The basic meaning is stated above (it conceptualizes whatever the subject is, which seems pretty intuitive since it’s literally “the thing called____”), but be careful of とういうこと appearing in unexpected places in a sentence and in front of certain particles, as it can take on other meanings. Ex. とういうことは at the beginning of a sentence is equivalent to “in other words/which is to say,” while とういうことで means “therefore,” building off a reason or impetus in the previous sentence.
And separately but relatedly, というのは is a phrase that precedes reasons/explanations. “That’s because…”
This is usually covered in N2/upper-intermediate study, so don’t feel like you need to actively remember anything other than that basic meaning right away, but maybe keep those in mind if they pop during reading. They all kind of make sense, in a way, but can be hard to keep track of.
EDIT – For the difference between こと and とういうこと, look at your examples again. こと only follows verbs above, whereas とういうこと follows a noun.

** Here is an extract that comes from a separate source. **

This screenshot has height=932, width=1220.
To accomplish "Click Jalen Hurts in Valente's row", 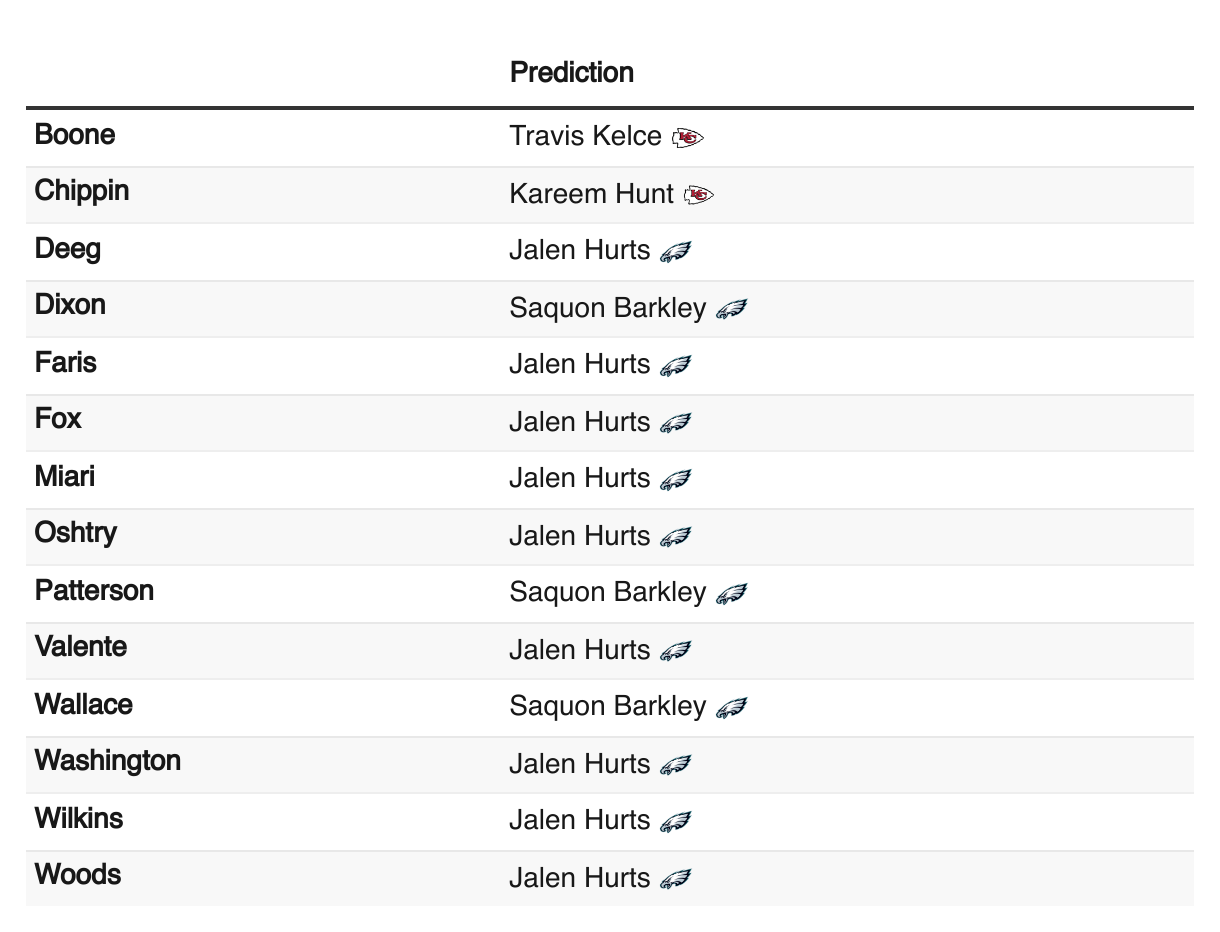I will 580,650.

This is because, while とういうこと conceptualizes (so it can follow verbs and adjectives, but then you’re talking about the word as a word/concept), one of こと’s major functions is to nominalize. You’re probably already familiar with this, but like, 読む (to read) and 読むこと (reading, as a noun). And then you could theoretically have 読むとういうこと (the thing that is reading/reading, reading as a concept rather than an action) as well, just to drive that difference home.

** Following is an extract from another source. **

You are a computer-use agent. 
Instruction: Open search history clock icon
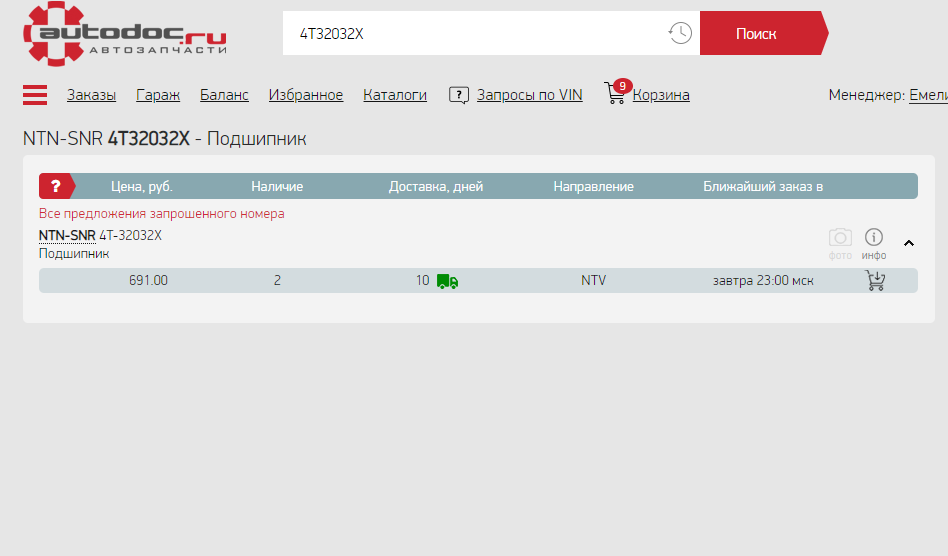679,33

But こと also has a bunch of other roles, and one of them is in your first and third example sentences. ～ことになる means “to be decided that～.” So your first sentence is, “I wonder if that husband and wife will decide to split up in the end.” (The whole sentence is actually intransitive, but that doesn’t carry into English translations well.) Your bottom one is “It was decided that the meeting would be postponed,” or to get a more natural translation, “The meeting was postponed.”
And のこと can also follow nouns to mean “about/regarding” whatever. Ex.) あの、会議のことですが… “Um, about the meeting…” 私のことですか。 “Are you talking about me?”
And even more. こと does everything, but you can generally navigate what’s happening in new constructions if you remember it’s “thing.” “About this thing,” “this thing has been decided,” “～ing (as a nonconceptual thing),” etc.
(というもの exists too, as an emphasizer, so have fun with that.)